Is a credit card enough to cover emergencies?
Do you use a credit card for emergencies? You are not alone, as many of us were taught to keep a credit card, “just in case.”
More than 189 million Americans have credit cards with the average credit card holder owning at least four cards.debt.org
Credit cards can come in handy when your roof leaks, you end up in the emergency room or something breaks down. And while we’d love life to be easy and breezy, an emergency is bound to happen at some point. But what’s worse than having an unexpected emergency, is paying more than necessary to cover that expense.
More often than not, credit cards make emergencies more expensive, and put you behind in preparing for your next unexpected expense.

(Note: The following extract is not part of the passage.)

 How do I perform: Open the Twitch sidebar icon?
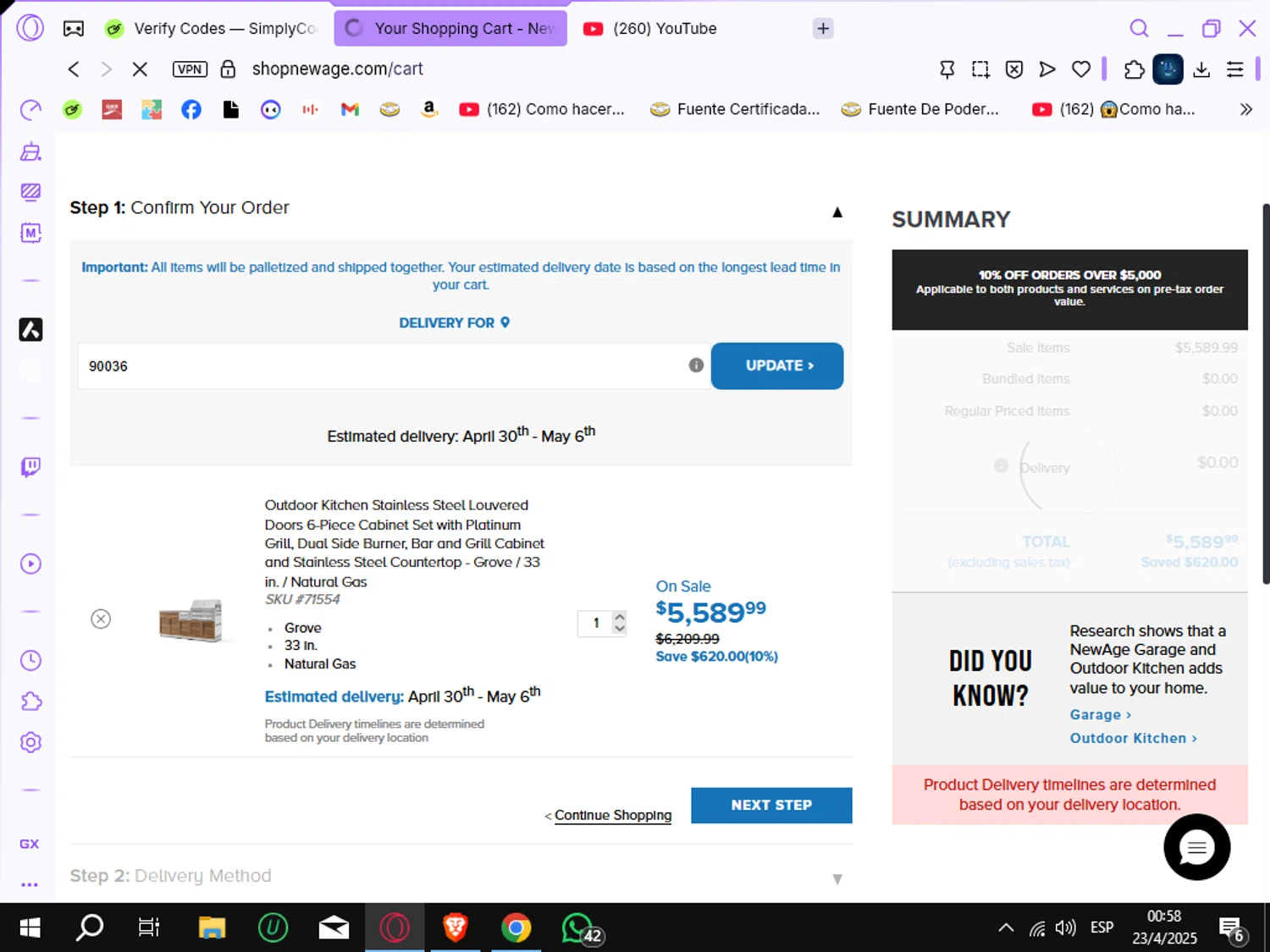pos(30,466)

Using a credit card does just that: the amount you charge will accrue interest, adding to the balance every month until you pay it off. At BrightDime, we love using real life examples.

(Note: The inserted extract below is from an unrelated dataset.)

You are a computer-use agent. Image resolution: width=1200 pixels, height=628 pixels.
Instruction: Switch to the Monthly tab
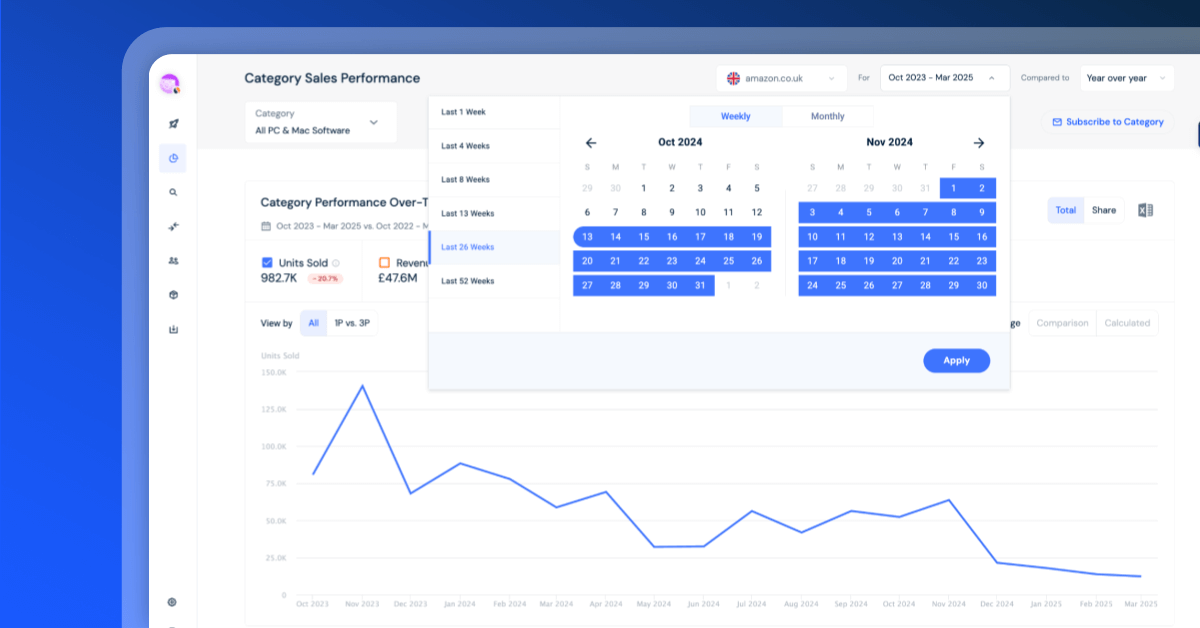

Let’s say you hear a funny noise driving home from work one day. You take your car into the shop and the flux capacitor is broken. (We don’t know much about cars, so we made that up. Stay with us though.) You need your car to get to and from work every day, so you can’t avoid the $500 the shop is telling you it will cost to fix it. Good thing you have that credit card for emergencies like this, right?

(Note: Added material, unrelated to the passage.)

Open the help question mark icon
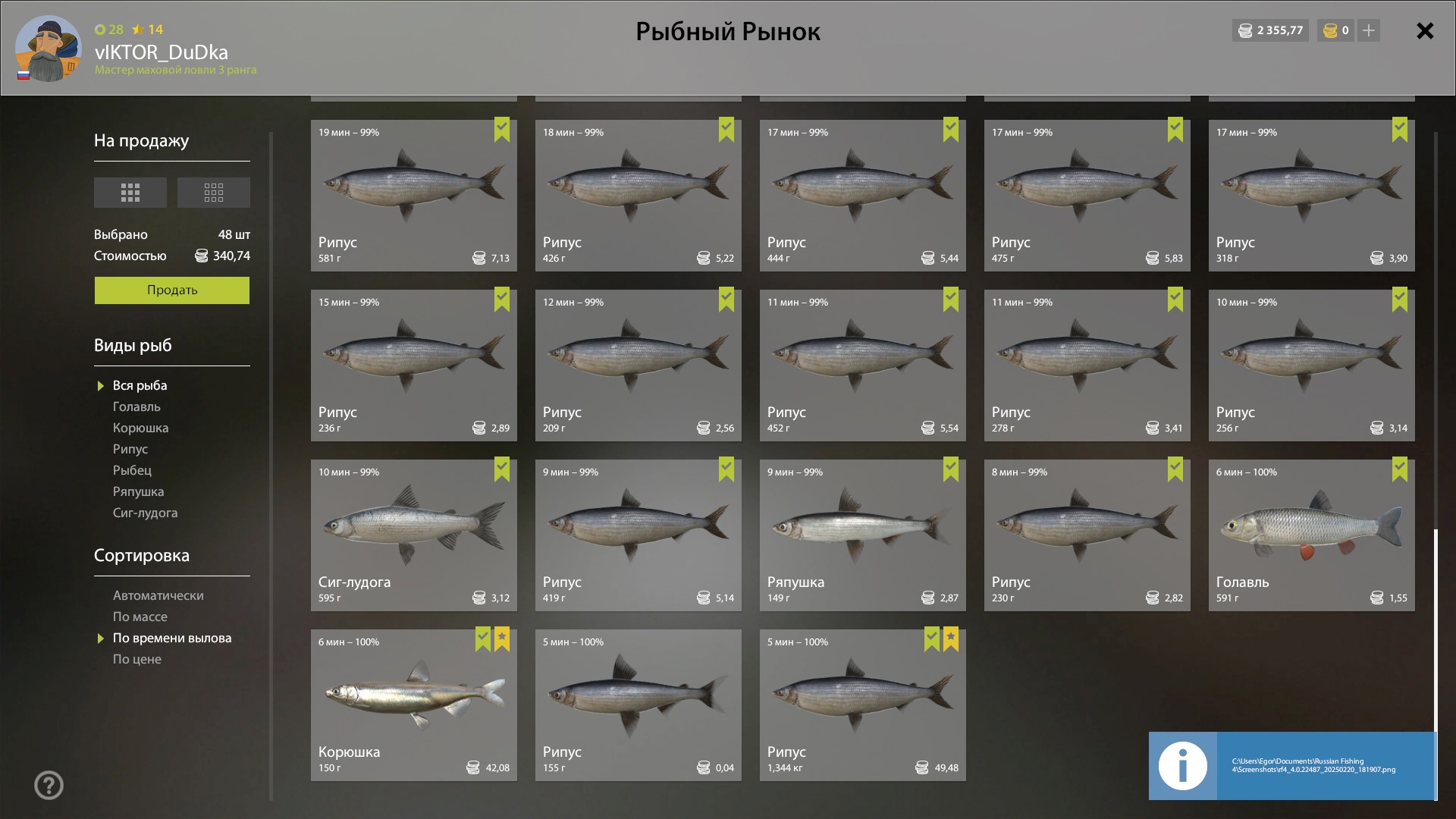This screenshot has width=1456, height=819. [x=49, y=786]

In this example, f you don’t have any cash to pay the balance in full and pay the minimum on your $500 repair, it will cost you a total of $592, and two more years of stress for a $500 repair that could be a done deal on the same day.*
The best defense for handling unexpected expenses is a rainy day fund.
Setting aside a reasonable amount of cash will save you money and stress compared to using credit cards for those surprise expenses we all experience. At BrightDime, we suggest starting off with at least $500 saved in your rainy day fund, and working your way up from there.
* We’re using 17% APR [the average credit card interest rate] with a minimum payment of 3% of the balance or $25, whichever is greater.